→ **How to complete this task**
Where the records below begin, start copying, and stop after the line that contains "The width and height of the screenshot is (752, 510)."; reproduce every line exactly but omit pictures.

───── Information

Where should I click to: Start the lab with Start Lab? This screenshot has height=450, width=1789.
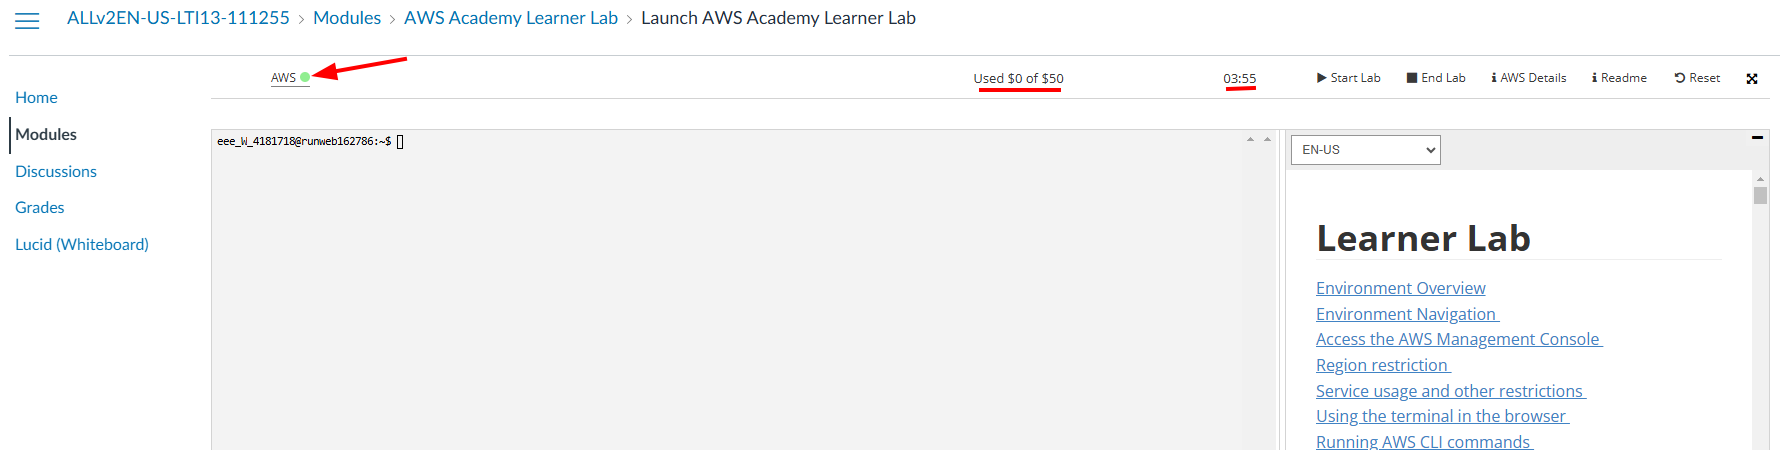pos(1348,78)
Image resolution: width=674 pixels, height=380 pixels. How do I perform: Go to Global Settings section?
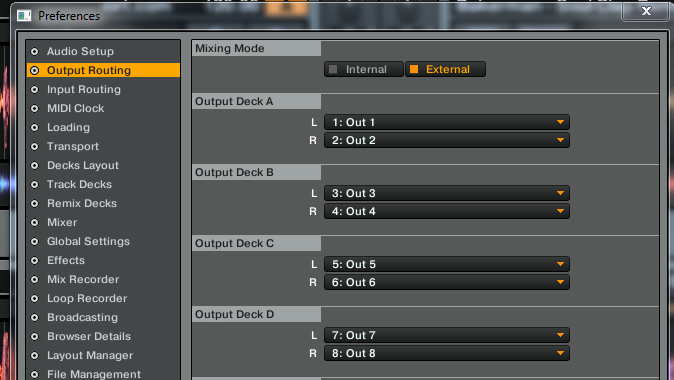88,241
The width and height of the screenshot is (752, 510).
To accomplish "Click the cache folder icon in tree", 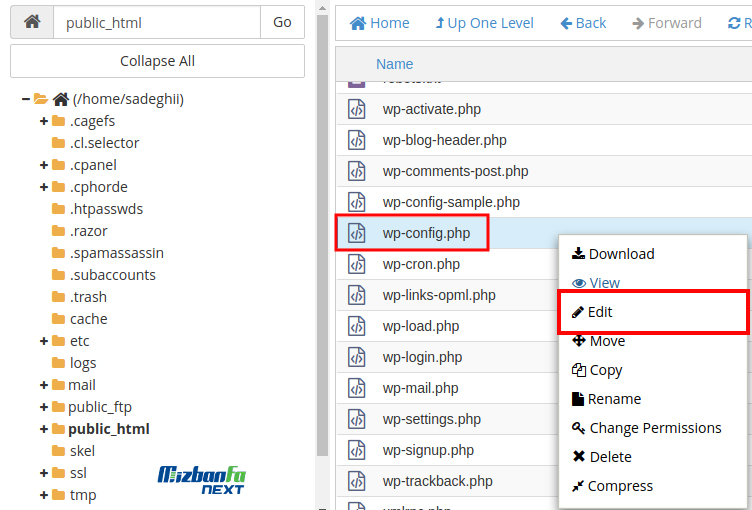I will point(59,319).
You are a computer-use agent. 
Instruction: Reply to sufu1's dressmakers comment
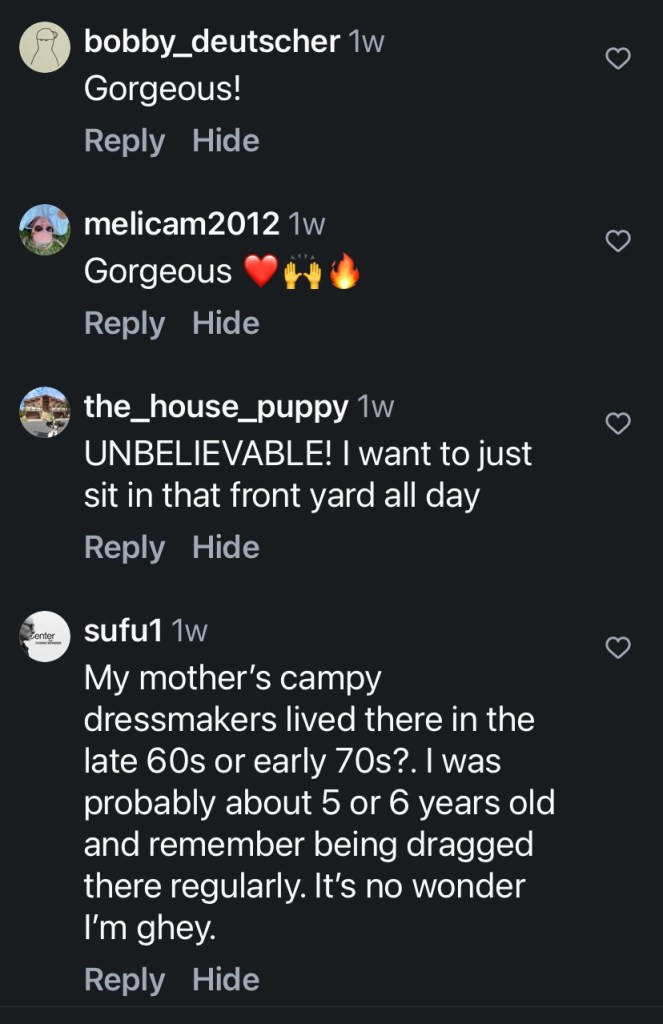pos(124,980)
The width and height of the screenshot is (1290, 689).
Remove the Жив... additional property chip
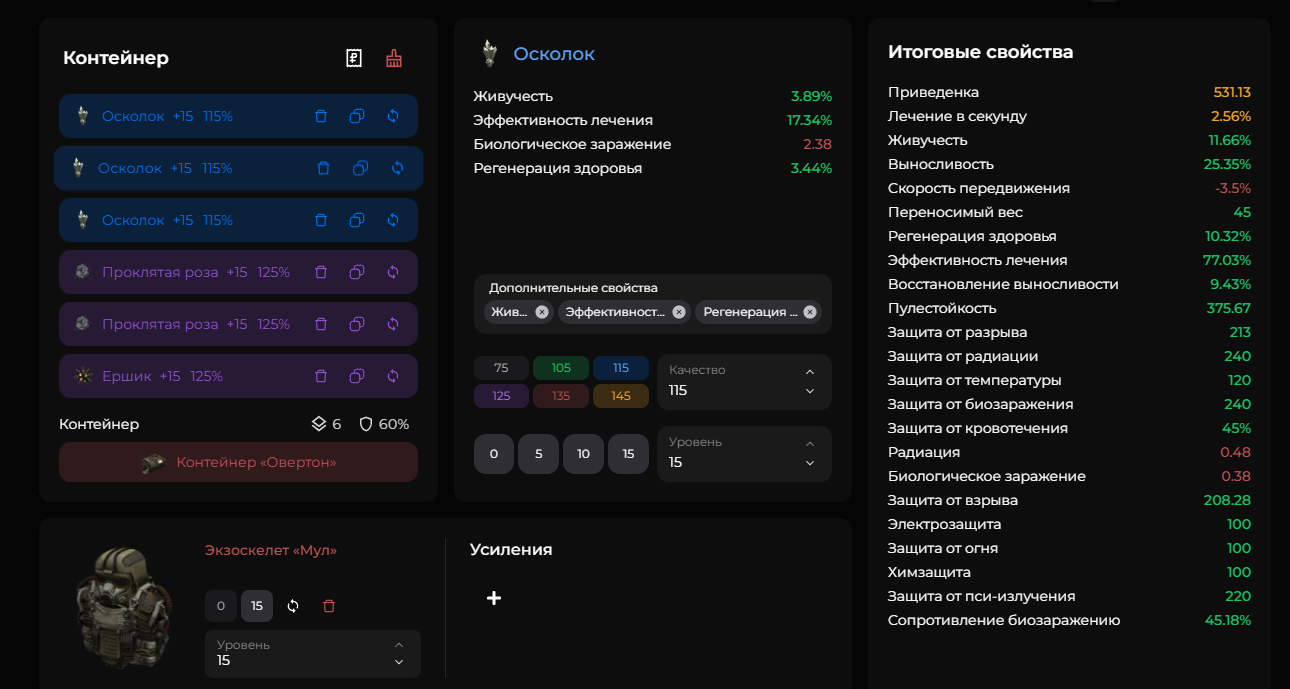[x=542, y=312]
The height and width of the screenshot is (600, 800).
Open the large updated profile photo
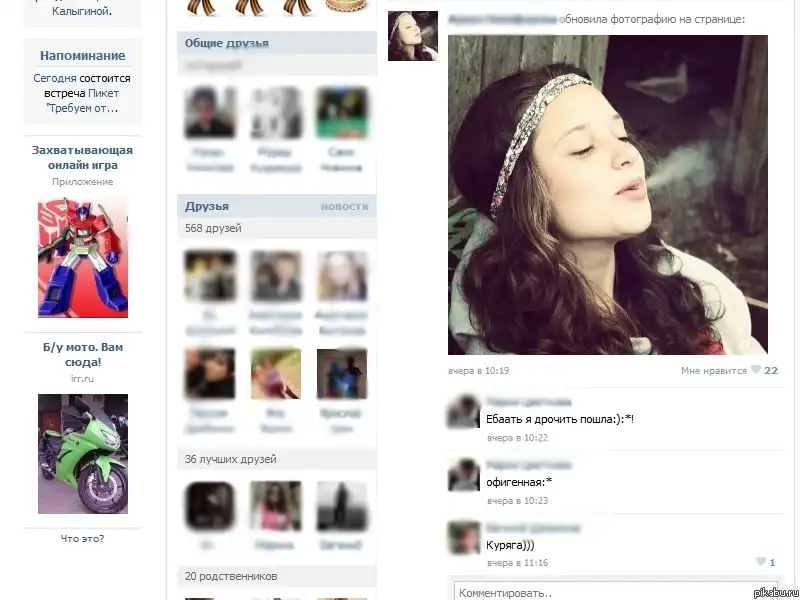click(x=607, y=194)
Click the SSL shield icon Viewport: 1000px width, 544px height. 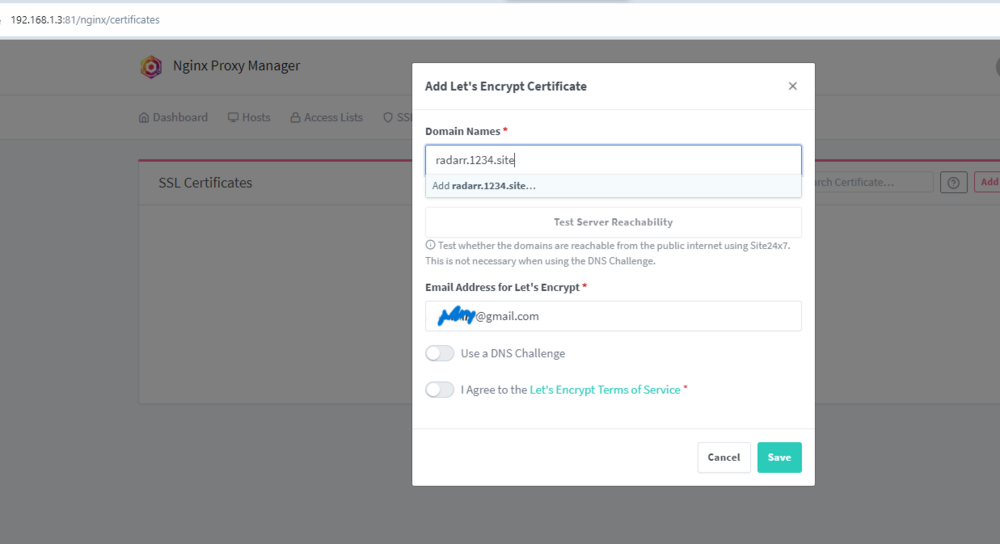tap(388, 117)
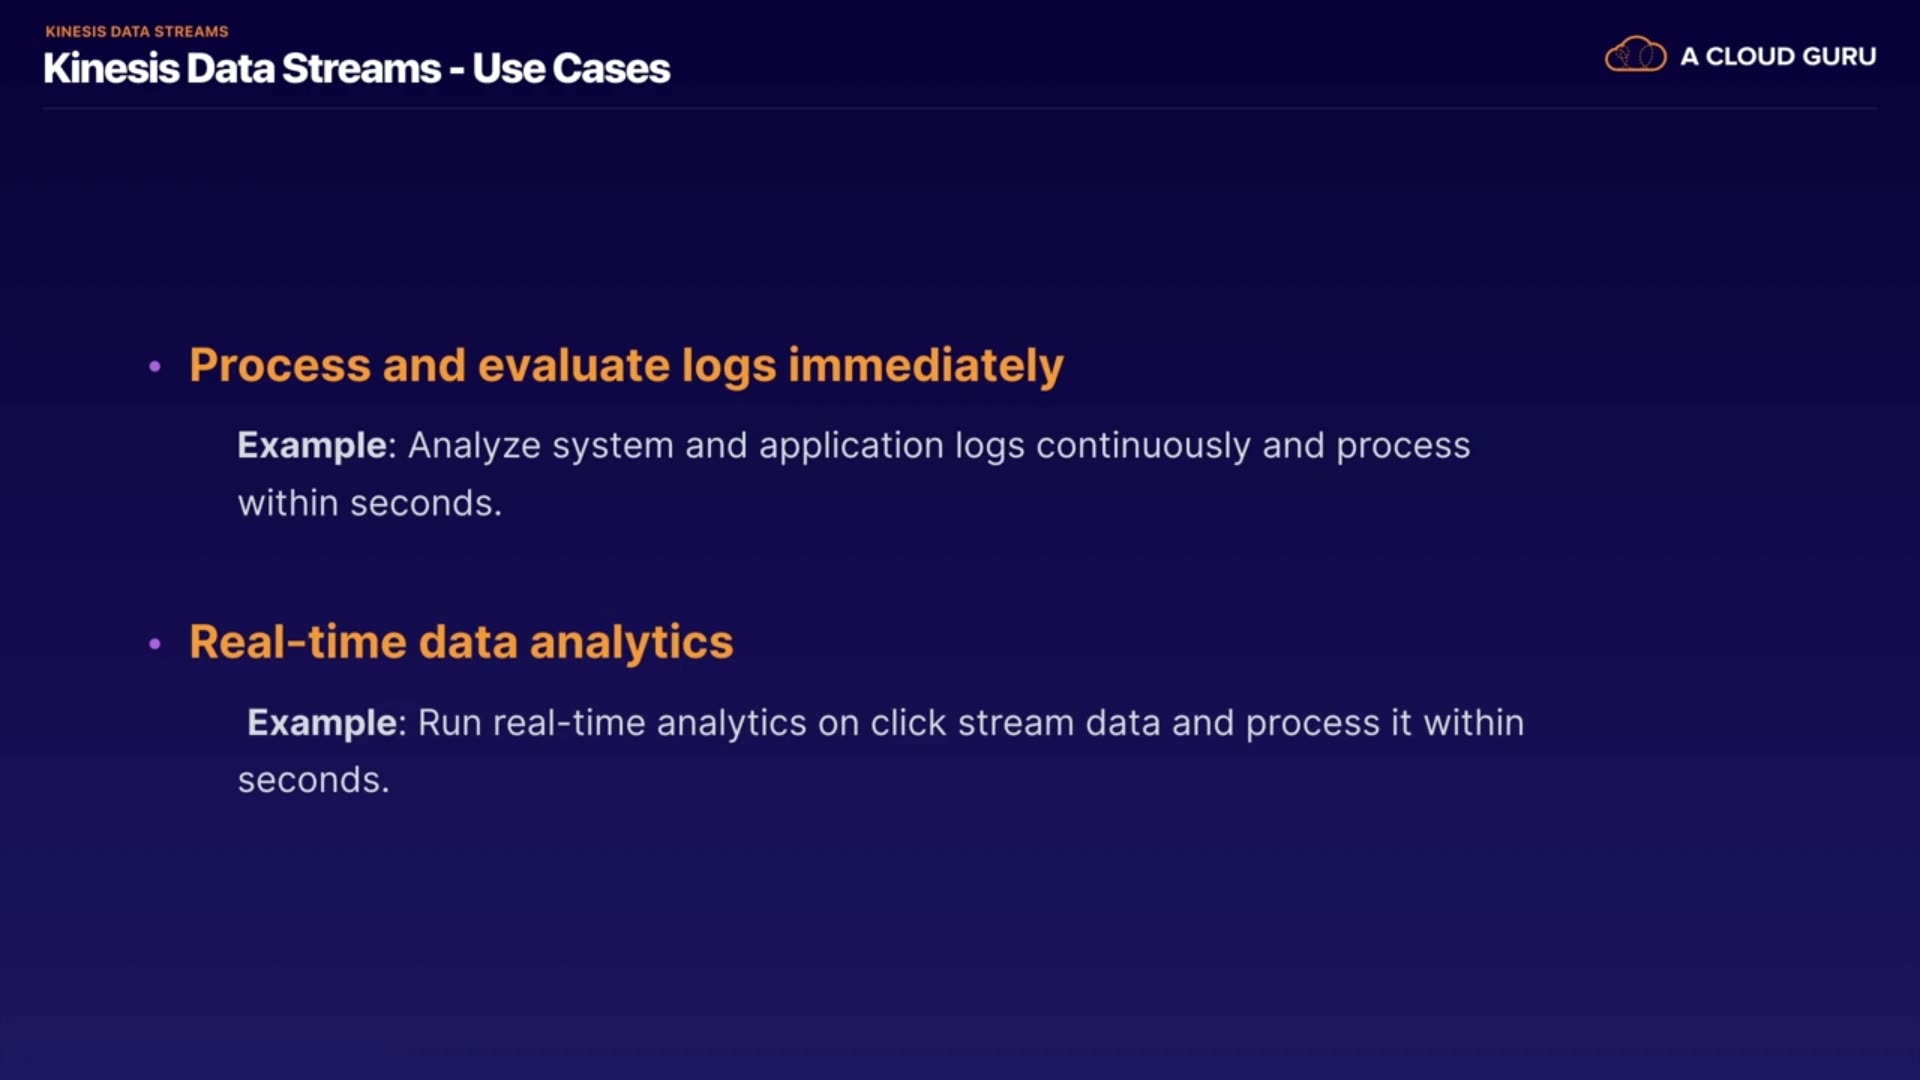The width and height of the screenshot is (1920, 1080).
Task: Click the text "Run real-time analytics"
Action: point(611,722)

──────────

→ **Answer to this exercise**
Where should I click to: Start the lab with Start Lab? This screenshot has height=450, width=1789.
pos(1348,78)
Image resolution: width=674 pixels, height=380 pixels. How do I perform: Go to Global Settings section?
88,241
The width and height of the screenshot is (752, 510).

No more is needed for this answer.